Zi Hua tengah berada di sebuah taman. di taman itu terdapat pohon sakura yang sedang bermekaran. tidak jauh dari sana, terdapat seorang pria paruh baya yang tengah berada di sebuah gazebo. pria baya itu sedang menikmati teh hijau buatannya.


Zi Hua menghampiri pria baya itu dan duduk di sebelah kanannya. "ayah.. kita ada dimana?" tanya Zi Hua yang tidak mengetahui dimana dirinya sekarang berada.


"kita berada di hutan kehidupan nak.." jawab ayah nya. sebenarnya, Zi Hua di bawa ke tempat itu secara diam-diam, tanpa ada yang mengetahui kepergian mereka.


sosok pria baya itu adalah ayah kandung dari Zi Hua. beliau adalah raja hutan kehidupan yang saat itu sedang menduduki tahta. seharusnya yang menjadi penerus pemimpin hutan kehidupan itu adalah seorang pria.


namun, karena ayah Zi Hua itu tak memiliki keturunan anak laki-laki. maka dari itu Zi Hua lah yang menjadi penerusnya. mereka berasal dari kerajaan bei.

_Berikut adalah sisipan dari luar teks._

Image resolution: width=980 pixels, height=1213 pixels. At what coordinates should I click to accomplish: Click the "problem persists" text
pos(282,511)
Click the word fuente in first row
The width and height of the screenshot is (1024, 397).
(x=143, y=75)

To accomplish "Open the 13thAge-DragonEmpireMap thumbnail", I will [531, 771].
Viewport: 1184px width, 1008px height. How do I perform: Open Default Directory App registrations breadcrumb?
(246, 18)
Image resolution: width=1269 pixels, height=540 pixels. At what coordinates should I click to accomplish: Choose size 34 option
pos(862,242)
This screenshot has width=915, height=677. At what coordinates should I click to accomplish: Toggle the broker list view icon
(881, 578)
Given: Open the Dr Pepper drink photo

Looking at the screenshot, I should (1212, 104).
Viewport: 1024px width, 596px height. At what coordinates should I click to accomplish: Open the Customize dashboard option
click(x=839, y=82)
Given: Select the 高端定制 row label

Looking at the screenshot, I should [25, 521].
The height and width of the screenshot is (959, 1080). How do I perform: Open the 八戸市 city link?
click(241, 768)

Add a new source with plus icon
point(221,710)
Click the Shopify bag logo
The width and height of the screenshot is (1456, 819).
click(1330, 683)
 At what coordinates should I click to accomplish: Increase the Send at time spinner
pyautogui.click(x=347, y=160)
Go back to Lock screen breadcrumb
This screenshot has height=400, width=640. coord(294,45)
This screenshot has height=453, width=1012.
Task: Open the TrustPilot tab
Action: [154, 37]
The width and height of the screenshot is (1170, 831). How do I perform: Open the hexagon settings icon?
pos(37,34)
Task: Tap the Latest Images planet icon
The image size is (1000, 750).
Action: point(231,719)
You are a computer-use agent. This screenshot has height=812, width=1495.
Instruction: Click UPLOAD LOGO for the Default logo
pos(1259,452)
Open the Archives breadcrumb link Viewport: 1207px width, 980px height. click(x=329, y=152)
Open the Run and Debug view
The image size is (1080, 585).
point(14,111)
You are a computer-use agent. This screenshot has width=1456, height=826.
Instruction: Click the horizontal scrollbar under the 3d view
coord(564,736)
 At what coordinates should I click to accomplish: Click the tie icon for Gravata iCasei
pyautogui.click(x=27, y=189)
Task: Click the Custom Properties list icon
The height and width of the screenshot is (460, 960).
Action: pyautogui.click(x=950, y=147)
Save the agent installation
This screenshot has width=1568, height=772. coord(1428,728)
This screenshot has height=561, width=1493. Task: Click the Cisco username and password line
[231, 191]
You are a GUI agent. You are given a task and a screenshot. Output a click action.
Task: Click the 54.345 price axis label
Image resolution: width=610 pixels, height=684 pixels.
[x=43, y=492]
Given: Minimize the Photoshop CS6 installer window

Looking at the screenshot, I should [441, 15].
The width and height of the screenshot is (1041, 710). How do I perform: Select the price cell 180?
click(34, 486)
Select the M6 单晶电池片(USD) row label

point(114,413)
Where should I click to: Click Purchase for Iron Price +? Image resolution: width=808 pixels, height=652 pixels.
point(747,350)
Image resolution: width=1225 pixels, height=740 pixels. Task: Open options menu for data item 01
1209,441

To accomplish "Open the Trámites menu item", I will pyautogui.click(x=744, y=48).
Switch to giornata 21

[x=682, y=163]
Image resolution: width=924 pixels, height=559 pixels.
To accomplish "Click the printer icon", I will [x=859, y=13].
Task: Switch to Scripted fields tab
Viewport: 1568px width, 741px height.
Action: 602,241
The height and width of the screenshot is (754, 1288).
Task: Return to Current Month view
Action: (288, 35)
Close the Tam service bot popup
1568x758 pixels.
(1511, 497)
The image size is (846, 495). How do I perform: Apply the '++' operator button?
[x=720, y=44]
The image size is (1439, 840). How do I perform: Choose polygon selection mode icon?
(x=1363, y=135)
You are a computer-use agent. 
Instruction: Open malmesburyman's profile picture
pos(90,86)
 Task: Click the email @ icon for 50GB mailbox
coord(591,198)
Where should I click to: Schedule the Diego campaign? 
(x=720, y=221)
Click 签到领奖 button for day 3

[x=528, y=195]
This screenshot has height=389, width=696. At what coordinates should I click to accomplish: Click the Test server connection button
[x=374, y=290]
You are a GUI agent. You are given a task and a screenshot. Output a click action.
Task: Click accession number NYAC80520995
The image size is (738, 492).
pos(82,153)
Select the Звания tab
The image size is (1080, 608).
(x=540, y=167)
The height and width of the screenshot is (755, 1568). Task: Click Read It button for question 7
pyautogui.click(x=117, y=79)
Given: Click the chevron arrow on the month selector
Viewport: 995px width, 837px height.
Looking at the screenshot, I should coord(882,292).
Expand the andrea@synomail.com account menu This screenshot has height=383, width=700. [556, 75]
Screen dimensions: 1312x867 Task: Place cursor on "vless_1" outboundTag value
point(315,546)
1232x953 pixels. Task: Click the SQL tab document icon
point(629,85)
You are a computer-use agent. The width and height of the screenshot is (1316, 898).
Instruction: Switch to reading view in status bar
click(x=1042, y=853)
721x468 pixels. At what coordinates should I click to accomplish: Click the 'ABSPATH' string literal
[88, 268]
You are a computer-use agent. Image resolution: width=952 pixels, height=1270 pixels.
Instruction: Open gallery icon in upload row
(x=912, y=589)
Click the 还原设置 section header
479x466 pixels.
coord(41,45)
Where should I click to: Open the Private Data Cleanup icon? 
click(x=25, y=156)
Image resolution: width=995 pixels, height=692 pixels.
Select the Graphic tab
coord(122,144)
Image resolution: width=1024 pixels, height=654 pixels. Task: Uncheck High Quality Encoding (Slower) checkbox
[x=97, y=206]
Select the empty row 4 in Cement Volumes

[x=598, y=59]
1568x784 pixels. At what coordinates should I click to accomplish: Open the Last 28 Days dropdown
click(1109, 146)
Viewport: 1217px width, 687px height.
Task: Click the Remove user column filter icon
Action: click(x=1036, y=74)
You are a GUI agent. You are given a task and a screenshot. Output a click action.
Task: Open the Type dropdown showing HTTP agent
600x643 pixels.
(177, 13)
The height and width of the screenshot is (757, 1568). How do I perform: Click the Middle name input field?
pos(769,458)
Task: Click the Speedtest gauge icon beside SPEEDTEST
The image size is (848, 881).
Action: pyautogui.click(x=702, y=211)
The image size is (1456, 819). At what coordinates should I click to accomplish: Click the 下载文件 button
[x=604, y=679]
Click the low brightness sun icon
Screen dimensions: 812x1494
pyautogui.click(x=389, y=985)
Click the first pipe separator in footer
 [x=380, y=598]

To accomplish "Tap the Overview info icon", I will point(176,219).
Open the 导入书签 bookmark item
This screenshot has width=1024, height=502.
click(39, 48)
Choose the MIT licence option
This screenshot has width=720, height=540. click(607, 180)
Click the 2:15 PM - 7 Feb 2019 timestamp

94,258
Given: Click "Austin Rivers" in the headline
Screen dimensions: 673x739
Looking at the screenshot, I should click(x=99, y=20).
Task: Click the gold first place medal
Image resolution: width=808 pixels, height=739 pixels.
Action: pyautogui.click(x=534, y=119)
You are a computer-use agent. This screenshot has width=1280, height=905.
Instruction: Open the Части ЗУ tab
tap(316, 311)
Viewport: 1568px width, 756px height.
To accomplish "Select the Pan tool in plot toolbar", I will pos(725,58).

ayah Zi Hua sudah berumur 150thn lebih pada saat itu. dia telah menjadi manusia abadi. tapi tetap saja, kematian akan tetap datang pada setiap makhluk ciptaan tuhannya.


sepeninggal ayahnya, Zi Hua lah yang menjadi pemimpin hutan kehidupan. Zi Hua telah di bekali kekuatan oleh ayahnya. kemampuan Zi Hua kecil saat itu berada di tingkat fighter. namun, dengan seiring waktu dan keteguhan hati dalam latihannya, dia berhasil mencapai tingkat satu warrior dalam kurun waktu satu bulan.


selama sebulan, Zi Hua bermeditasi di dalam goa itu. di sana juga tempat berlatih ayahnya dan semua leluhurnya. intinya tempat itu telah menjadi pusat spritual dari semua tempat yang ada di daratan itu.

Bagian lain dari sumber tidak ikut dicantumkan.